The very plot of the film constitutes the model for much of Argento's filmography: a young artist in a creative crisis accidentally witnesses the assault of a young gallery owner, managing to save her. In all likelihood, the attacker is a serial killer causing panic in the city. The young man thus finds himself involved in the investigations, seeking the truth in the killer's past, and in his own memory, looking for a detail that doesn't add up. The identity of the culprit will be completely unexpected.
Well-shot, thanks in part to the cinematography of a young Vittorio Storaro, well accompanied by the music of Ennio Morricone, and, overall, well-acted by a diverse cast of actors (Tony Musante, Enrico Maria Salerno, Eva Renzi, Umberto Raho, Suzy Kendall, Mario Adorf), the film does not seem aged at all nearly forty years after its release. Argento's feature does not suffer, in my opinion, from the limitations of much of the subsequent filmography of the Roman director: the depiction of the murders, often shown after they have occurred, is not the epicenter of the action, nor the pretext around which to build a story; the directorial virtuosity is confined to the long takes, to the scenes of pure suspense; the subject and screenplay, perhaps due to the clear literary influence, are well structured and, overall, credible; the characters themselves are well-developed.
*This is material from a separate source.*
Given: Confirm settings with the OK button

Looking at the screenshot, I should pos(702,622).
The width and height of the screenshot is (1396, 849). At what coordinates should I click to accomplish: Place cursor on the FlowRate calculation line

The film's strong point - without delving into details - is the surprise ending, which results in a total shift in the film's perspective: some may find it obvious, but in my opinion, perhaps except for Tenebre, the ending of this debut film is the most unexpected in Argento's filmography.
"Simplifying" (in a positive sense, of course) Antonioni's poetics, the young Roman filmmaker reaffirmed the difference between perceived and real, between being and appearing, between subjectivity and objectivity. Not bad, for a work intended for pure entertainment, and as effective as never before, in Argento's future cinema.